Louise Numina is an Anmatyerre artist and one of six sisters and three brothers who lived at Ti Tree, 190km North of Alice Springs in Central Australia. Her mother is artist Barbara Mbitjana (Other names: Pananka or Price). She attended primary school at Stirling Station, a cattle station near Tennant Creek where she began painting at a young age, taking guidance from her world-famous aunties Gloria and Kathleen Petyarre. She later studied at Yirara College in Alice Springs. After her studies, she returned to Stirling Station working with the Community Development Program. In 2000 the Numina family moved to Darwin where they still live today.
Louise and her six sisters, also well-respected artists from Utopia, share many totems including the Bush Medicine Plant, Thorny Devil Lizard, Awelye (Ceremonial Body Paint), Women’s Dreaming’s, Louise first began painting the Women's bush tucker dreaming’s when she was a young girl, and now predominantly paints the Bush Medicine Leaves, Bush Yam & Awelye (Ceremonial Body Paint).
About the artwork
In this painting, Louise paints the Bush Medicine Plant.
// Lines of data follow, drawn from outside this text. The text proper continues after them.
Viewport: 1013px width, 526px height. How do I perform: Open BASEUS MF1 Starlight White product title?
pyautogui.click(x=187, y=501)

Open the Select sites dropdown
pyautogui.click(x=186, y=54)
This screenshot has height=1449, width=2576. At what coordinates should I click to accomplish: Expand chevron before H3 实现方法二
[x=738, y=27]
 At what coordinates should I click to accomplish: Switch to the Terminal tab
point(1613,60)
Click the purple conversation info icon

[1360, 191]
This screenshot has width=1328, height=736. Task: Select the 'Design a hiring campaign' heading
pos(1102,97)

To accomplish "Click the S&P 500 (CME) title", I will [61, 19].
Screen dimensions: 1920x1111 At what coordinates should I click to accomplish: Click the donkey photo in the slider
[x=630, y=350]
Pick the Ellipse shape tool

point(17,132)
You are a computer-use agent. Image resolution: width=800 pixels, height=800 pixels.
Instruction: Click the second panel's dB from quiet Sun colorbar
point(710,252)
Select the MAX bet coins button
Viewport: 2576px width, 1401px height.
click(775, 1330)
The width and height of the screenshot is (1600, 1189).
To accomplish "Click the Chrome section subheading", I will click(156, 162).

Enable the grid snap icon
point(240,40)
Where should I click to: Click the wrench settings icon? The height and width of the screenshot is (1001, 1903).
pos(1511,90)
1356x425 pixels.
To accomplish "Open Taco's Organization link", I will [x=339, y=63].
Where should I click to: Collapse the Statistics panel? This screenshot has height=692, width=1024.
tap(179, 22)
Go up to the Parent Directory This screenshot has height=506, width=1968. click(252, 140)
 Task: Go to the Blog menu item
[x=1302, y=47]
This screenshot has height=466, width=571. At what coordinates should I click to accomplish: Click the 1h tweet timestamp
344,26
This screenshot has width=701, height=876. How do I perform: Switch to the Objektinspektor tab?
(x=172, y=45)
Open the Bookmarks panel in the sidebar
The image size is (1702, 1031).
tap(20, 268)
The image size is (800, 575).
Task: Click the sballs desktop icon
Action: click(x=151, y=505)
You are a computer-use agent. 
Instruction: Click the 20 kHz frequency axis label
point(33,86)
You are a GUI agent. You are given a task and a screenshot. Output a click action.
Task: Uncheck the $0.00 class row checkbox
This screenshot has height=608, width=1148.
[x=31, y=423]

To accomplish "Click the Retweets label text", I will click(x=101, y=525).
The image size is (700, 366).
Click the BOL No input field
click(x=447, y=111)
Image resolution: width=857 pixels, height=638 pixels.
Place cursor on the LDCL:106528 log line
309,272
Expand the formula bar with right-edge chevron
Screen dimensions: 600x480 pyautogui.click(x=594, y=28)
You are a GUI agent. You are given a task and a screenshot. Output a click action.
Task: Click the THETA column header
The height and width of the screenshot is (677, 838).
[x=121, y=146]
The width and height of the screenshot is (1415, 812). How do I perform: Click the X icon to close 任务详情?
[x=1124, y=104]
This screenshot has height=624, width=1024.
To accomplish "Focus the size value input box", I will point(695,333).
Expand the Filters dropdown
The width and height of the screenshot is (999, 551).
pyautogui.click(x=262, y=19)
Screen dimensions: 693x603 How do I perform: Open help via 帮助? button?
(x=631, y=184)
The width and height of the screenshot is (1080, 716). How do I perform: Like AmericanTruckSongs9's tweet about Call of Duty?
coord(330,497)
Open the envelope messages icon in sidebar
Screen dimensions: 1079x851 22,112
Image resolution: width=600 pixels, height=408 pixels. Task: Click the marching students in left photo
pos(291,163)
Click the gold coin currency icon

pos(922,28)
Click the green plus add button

The Bush Medicine Plant is an Australian native that grows wild in Central Australia. Women go to different places around Utopia to collect leaves from these plants. Back at the camp the leaves are boiled to extract resin. Kangaroo fat is mixed into the resin, creating a paste that can be stored for a long time in bush conditions. This medicine is used to heal cuts, wounds, bites, rashes and acts as an insect repellent. The leaves have been used as a traditional form of Indigenous healing for centuries and continue to be used in the present day by remote Indigenous communities all over Australia.
By painting about "Bush Medicine" Louise is paying homage to the spirit of the medicine plant in the hope that it will regenerate, enabling others to continue to benefit from its healing properties.